**Problem requirements**
What is needed is an exact copy of every line from the one with "[Follow StageBuzz on Facebook] (315, 2552)" to the end of the entries below, without the pictures.

※

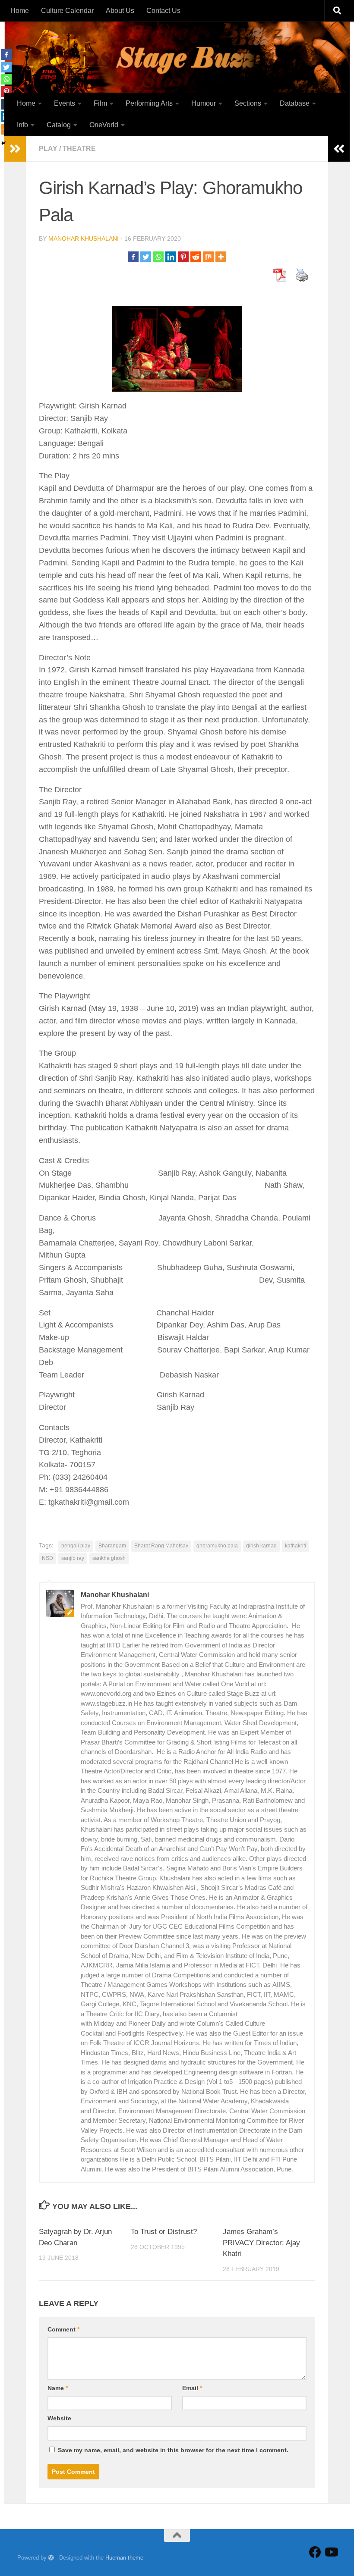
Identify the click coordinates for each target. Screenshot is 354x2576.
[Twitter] (145, 256)
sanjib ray (72, 1558)
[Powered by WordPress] (51, 2557)
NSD (47, 1558)
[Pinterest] (183, 256)
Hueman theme (124, 2557)
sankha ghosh (109, 1558)
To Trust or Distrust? (164, 2232)
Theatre (79, 148)
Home (19, 10)
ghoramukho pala (217, 1546)
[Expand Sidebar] (339, 149)
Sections (247, 103)
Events (64, 103)
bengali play (75, 1546)
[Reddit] (195, 256)
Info (22, 125)
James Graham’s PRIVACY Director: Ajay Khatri (261, 2243)
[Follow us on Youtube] (331, 2552)
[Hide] (3, 143)
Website (59, 2418)
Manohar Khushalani (83, 238)
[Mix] (208, 256)
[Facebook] (133, 256)
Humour (203, 103)
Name (57, 2388)
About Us (120, 10)
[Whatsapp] (158, 256)
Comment (63, 2329)
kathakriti (295, 1546)
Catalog (59, 125)
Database (295, 103)
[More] (220, 256)
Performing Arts (149, 103)
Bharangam (112, 1546)
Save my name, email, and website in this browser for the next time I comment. (173, 2450)
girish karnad (261, 1546)
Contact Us (163, 10)
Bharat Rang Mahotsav (161, 1546)
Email (192, 2388)
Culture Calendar (67, 10)
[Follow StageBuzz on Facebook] (315, 2552)
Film (100, 103)
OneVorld (103, 125)
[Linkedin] (170, 256)
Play (48, 148)
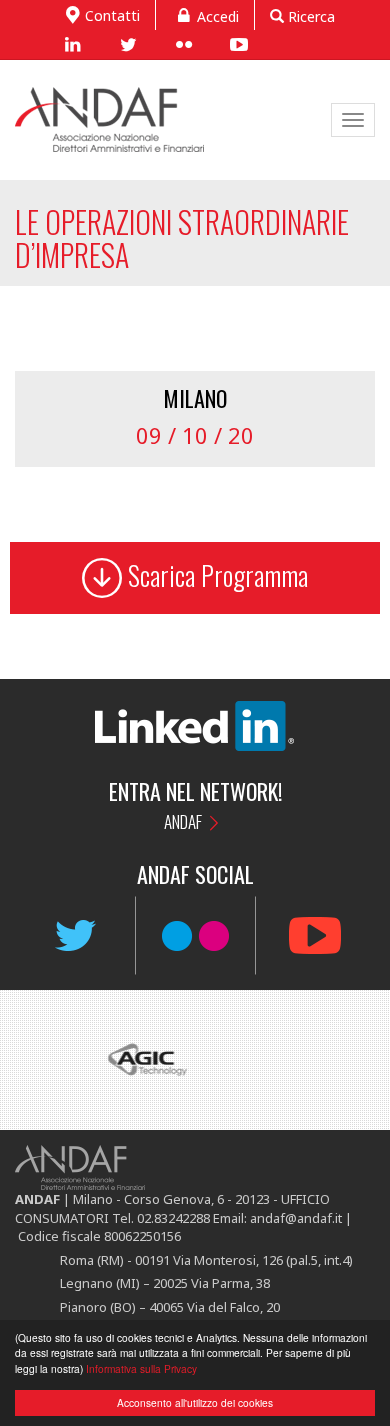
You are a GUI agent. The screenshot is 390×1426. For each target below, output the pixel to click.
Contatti (112, 15)
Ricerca (309, 16)
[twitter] (127, 44)
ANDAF (183, 821)
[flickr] (183, 44)
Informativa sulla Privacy (141, 1368)
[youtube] (238, 44)
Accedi (218, 16)
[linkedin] (72, 44)
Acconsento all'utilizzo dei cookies (195, 1402)
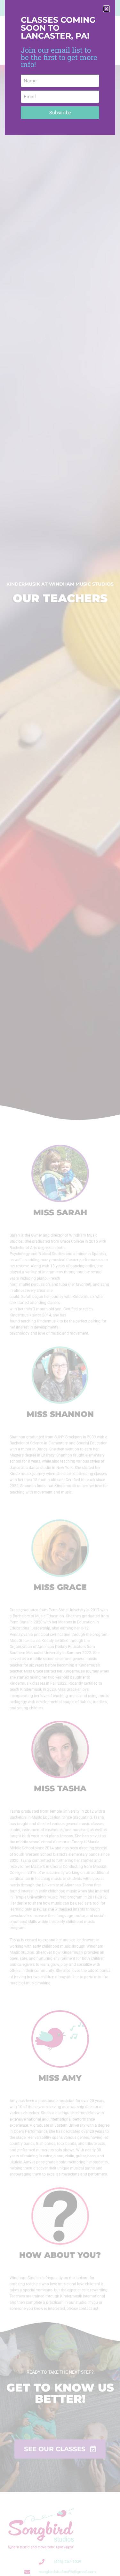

※

**Your response**
[Follow StageBuzz on Facebook] (315, 2552)
Film (100, 103)
OneVorld (103, 125)
[Linkedin] (170, 256)
Play (48, 148)
You are a GUI agent. The screenshot is 390×1426. For each target below, output the pixel to click.
Contatti (112, 15)
Ricerca (309, 16)
[twitter] (127, 44)
ANDAF (183, 821)
[flickr] (183, 44)
Informativa sulla Privacy (141, 1368)
[youtube] (238, 44)
Accedi (218, 16)
[linkedin] (72, 44)
Acconsento all'utilizzo dei cookies (195, 1402)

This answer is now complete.